Okay. Moving on. We now come to the moment of showdown, when a new technology and three new forces arrived, forces that in script terms were usually on the same side, but in this case lined up against each other.
One of these forces was the British colonial administration, which arrived at the beginning of the nineteenth century. Usually, the script that survives is the script used by those in power, and the Karani script, the court script, was adopted by the British precisely for its efficiency and for its association with authority.
“From the beginning of 19th century to first half of 20th century Karani letters were used in courts, revenue offices, royal families, Zamindari offices, Mathas and horoscopes, and in almanacs of temple of Lord Jagannatha.”
As late as 1872, according to Dr. Jagannath Prasad Das, a poet and playwright and author of a book on the palm leaf manuscript tradition of Orissa, the Commissioner of the Orissa Division assumed the Karani would prevail and survive: “[W]ith the greater extension of the use of paper, which has taken place since the establishment of our rule, especially in our courts of justice, the round top line of the Oriya script is gradually dying out, and many contractions have been introduced, which it is to be hoped may be by degrees imported into the printed characters.”
This didn’t happen, though, and it is tempting—fascinating, actually—to ask why not. I haven’t found any clear documentation of the process, but that isn’t going to prevent me from indulging in speculation unimpeded by fact.
What had lined up against the British administration were a force and a technology that, as I’ve said, typically worked hand in glove with the colonial authorities but in this case, from what I can gather, turned out to be more powerful in the long run: the arrival of missionaries and the introduction of printing.
Outside of the bible societies, the impact of the joint influences of Christianity and printing has been massively underrecognized. Yet often the first printing presses and the first typefaces in any given colonial region were brought by missionaries, and India was no exception.
“Oriya orienting was introduced by missionaries soon after the British conquest of 1803,” wrote Dr.
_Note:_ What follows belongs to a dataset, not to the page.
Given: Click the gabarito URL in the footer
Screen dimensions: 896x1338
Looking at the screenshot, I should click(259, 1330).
Das. “An Oriya typeface was devised in 1804 by the Serampore Press of the missionaries and the first Oriya book came out of the press three years later.”
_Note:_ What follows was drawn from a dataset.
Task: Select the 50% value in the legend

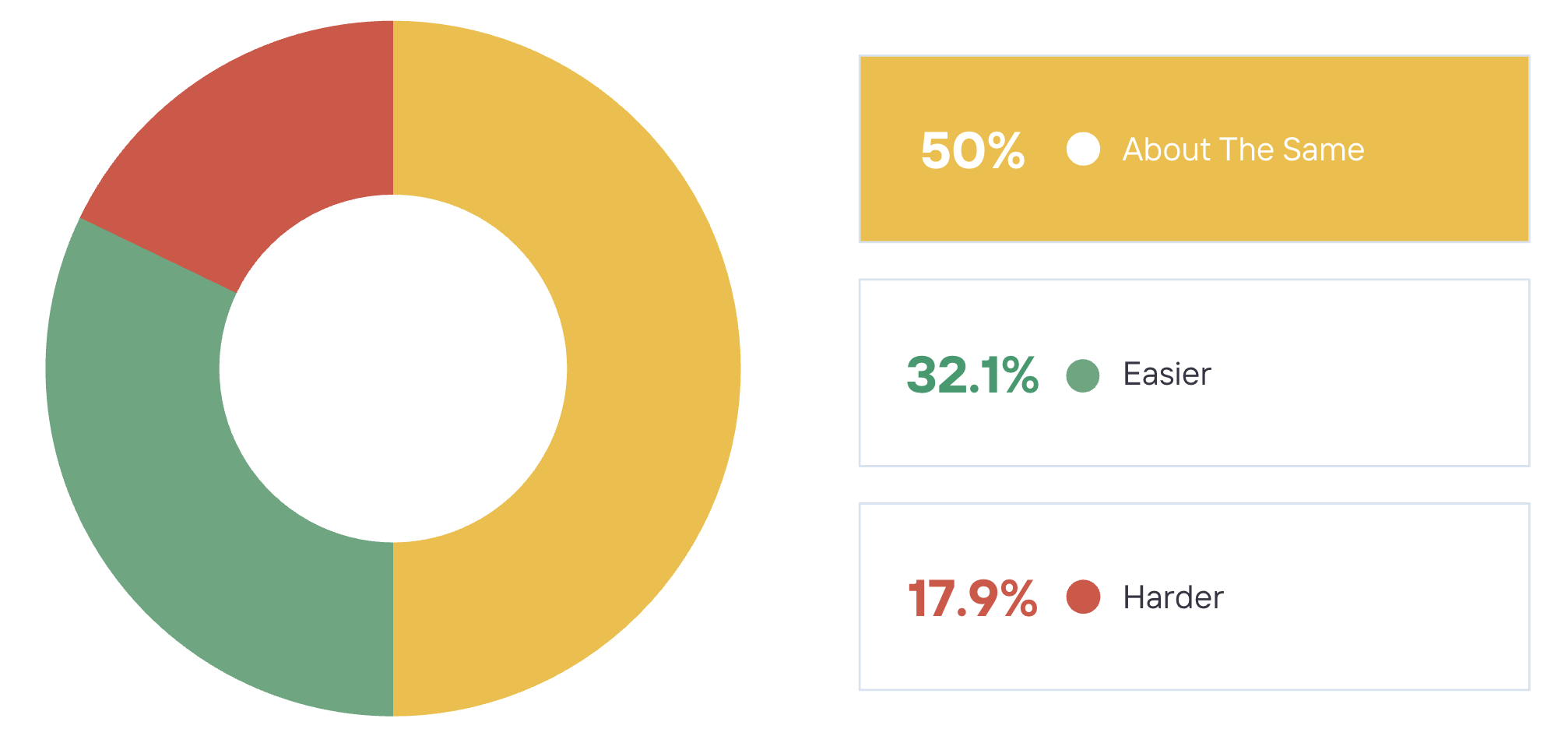Action: click(x=972, y=150)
And then, the crucial sentence: “The typeface followed the script of the palm-leaf manuscripts rather than the Karani script used by the courts.”
Dr. Das does not say why. Perhaps it was because the rounded palm-leaf script was more closely associated in the Oriya mind with sacred matters. But from that moment on, the Karani script was fighting a losing battle against the triple forces of missionary Christianity, the printed word, and the combination of those two—namely, the teaching of literacy through the printed Christian word.
Reading between Dr. Das’s lines, the missionaries had the force of the printed word to themselves so completely that the first non-missionary book to be printed in the region did not emerge until 1866—and the typeface used was again the rounded palm-leaf style, which by then must have been the de facto font of printing in Oriya. Das does not even mention printing in Karani, which apparently continued in manuscript form only, increasingly limited to legal and administrative purposes, losing ground on both the sacred and secular fronts.
As the philosopher Joni Mitchell has observed, we often fail to notice the end of things, and if Karani is no longer used, we don’t know who used it last, or when. On the other hand, it is impossible to prove a negative, and no news is not necessarily bad news. Just as COVID was arriving, one of my interns inquired about Karani among her relatives in India, and her father thought he remembered seeing it used, though he couldn’t remember any details.